**Problem requirements:**
Output all records verbatim.

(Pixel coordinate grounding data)
++++++++++++++++++++

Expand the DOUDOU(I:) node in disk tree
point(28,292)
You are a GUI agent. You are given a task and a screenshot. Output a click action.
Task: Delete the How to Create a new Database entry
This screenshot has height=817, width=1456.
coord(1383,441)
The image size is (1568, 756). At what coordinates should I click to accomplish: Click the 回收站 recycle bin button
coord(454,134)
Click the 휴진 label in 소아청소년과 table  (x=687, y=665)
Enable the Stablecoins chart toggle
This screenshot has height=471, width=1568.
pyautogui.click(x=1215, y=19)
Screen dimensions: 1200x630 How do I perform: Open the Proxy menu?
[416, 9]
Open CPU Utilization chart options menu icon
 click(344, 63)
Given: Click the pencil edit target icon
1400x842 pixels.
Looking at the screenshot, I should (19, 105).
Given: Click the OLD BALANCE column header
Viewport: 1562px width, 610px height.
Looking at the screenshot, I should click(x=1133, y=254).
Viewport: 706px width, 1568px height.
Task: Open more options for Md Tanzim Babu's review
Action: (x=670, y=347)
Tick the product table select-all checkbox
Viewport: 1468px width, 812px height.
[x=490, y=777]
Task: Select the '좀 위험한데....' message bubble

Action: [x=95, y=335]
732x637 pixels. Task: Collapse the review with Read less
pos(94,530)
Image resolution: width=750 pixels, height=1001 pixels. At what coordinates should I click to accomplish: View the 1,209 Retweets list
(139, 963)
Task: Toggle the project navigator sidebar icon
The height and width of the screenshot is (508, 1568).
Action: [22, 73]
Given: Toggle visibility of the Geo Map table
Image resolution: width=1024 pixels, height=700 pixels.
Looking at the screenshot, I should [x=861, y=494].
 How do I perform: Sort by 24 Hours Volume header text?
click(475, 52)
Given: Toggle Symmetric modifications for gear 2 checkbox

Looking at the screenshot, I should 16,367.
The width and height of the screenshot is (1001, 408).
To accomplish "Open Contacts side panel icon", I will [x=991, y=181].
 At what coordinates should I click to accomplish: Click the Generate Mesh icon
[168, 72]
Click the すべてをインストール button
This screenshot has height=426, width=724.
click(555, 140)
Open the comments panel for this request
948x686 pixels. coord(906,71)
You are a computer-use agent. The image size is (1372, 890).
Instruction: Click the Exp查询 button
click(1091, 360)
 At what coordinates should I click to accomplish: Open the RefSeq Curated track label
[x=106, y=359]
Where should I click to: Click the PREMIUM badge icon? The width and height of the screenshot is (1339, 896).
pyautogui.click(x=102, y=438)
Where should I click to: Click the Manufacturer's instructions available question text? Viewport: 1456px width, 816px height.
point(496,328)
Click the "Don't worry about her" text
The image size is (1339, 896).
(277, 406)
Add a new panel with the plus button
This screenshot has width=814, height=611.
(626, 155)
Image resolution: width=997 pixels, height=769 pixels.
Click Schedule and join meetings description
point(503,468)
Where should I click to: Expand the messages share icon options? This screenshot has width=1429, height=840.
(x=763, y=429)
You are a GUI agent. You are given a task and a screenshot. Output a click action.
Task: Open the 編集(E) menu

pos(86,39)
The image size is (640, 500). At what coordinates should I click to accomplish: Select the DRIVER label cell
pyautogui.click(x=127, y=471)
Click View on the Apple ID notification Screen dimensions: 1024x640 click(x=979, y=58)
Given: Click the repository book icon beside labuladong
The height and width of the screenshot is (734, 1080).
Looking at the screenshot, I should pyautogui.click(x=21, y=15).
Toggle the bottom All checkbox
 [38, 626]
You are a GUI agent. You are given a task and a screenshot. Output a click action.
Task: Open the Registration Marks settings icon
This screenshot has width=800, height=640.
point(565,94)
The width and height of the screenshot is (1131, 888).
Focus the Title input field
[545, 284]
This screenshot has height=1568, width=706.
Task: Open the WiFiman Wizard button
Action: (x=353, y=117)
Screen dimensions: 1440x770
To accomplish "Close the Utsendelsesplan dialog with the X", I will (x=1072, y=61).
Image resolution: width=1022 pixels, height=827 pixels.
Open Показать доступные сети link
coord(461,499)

++++++++++++++++++++

**Task answer:**
Expand the DOUDOU(I:) node in disk tree
point(28,292)
You are a GUI agent. You are given a task and a screenshot. Output a click action.
Task: Delete the How to Create a new Database entry
This screenshot has height=817, width=1456.
coord(1383,441)
The image size is (1568, 756). At what coordinates should I click to accomplish: Click the 回收站 recycle bin button
coord(454,134)
Click the 휴진 label in 소아청소년과 table  (x=687, y=665)
Enable the Stablecoins chart toggle
This screenshot has height=471, width=1568.
pyautogui.click(x=1215, y=19)
Screen dimensions: 1200x630 How do I perform: Open the Proxy menu?
[416, 9]
Open CPU Utilization chart options menu icon
 click(344, 63)
Given: Click the pencil edit target icon
1400x842 pixels.
Looking at the screenshot, I should (19, 105).
Given: Click the OLD BALANCE column header
Viewport: 1562px width, 610px height.
Looking at the screenshot, I should click(x=1133, y=254).
Viewport: 706px width, 1568px height.
Task: Open more options for Md Tanzim Babu's review
Action: (x=670, y=347)
Tick the product table select-all checkbox
Viewport: 1468px width, 812px height.
[x=490, y=777]
Task: Select the '좀 위험한데....' message bubble

Action: [x=95, y=335]
732x637 pixels. Task: Collapse the review with Read less
pos(94,530)
Image resolution: width=750 pixels, height=1001 pixels. At what coordinates should I click to accomplish: View the 1,209 Retweets list
(139, 963)
Task: Toggle the project navigator sidebar icon
The height and width of the screenshot is (508, 1568).
Action: [22, 73]
Given: Toggle visibility of the Geo Map table
Image resolution: width=1024 pixels, height=700 pixels.
Looking at the screenshot, I should [x=861, y=494].
 How do I perform: Sort by 24 Hours Volume header text?
click(475, 52)
Given: Toggle Symmetric modifications for gear 2 checkbox

Looking at the screenshot, I should 16,367.
The width and height of the screenshot is (1001, 408).
To accomplish "Open Contacts side panel icon", I will [x=991, y=181].
 At what coordinates should I click to accomplish: Click the Generate Mesh icon
[168, 72]
Click the すべてをインストール button
This screenshot has height=426, width=724.
click(555, 140)
Open the comments panel for this request
948x686 pixels. coord(906,71)
You are a computer-use agent. The image size is (1372, 890).
Instruction: Click the Exp查询 button
click(1091, 360)
 At what coordinates should I click to accomplish: Open the RefSeq Curated track label
[x=106, y=359]
Where should I click to: Click the PREMIUM badge icon? The width and height of the screenshot is (1339, 896).
pyautogui.click(x=102, y=438)
Where should I click to: Click the Manufacturer's instructions available question text? Viewport: 1456px width, 816px height.
point(496,328)
Click the "Don't worry about her" text
The image size is (1339, 896).
(277, 406)
Add a new panel with the plus button
This screenshot has width=814, height=611.
(626, 155)
Image resolution: width=997 pixels, height=769 pixels.
Click Schedule and join meetings description
point(503,468)
Where should I click to: Expand the messages share icon options? This screenshot has width=1429, height=840.
(x=763, y=429)
You are a GUI agent. You are given a task and a screenshot. Output a click action.
Task: Open the 編集(E) menu

pos(86,39)
The image size is (640, 500). At what coordinates should I click to accomplish: Select the DRIVER label cell
pyautogui.click(x=127, y=471)
Click View on the Apple ID notification Screen dimensions: 1024x640 click(x=979, y=58)
Given: Click the repository book icon beside labuladong
The height and width of the screenshot is (734, 1080).
Looking at the screenshot, I should pyautogui.click(x=21, y=15).
Toggle the bottom All checkbox
 [38, 626]
You are a GUI agent. You are given a task and a screenshot. Output a click action.
Task: Open the Registration Marks settings icon
This screenshot has width=800, height=640.
point(565,94)
The width and height of the screenshot is (1131, 888).
Focus the Title input field
[545, 284]
This screenshot has height=1568, width=706.
Task: Open the WiFiman Wizard button
Action: (x=353, y=117)
Screen dimensions: 1440x770
To accomplish "Close the Utsendelsesplan dialog with the X", I will (x=1072, y=61).
Image resolution: width=1022 pixels, height=827 pixels.
Open Показать доступные сети link
coord(461,499)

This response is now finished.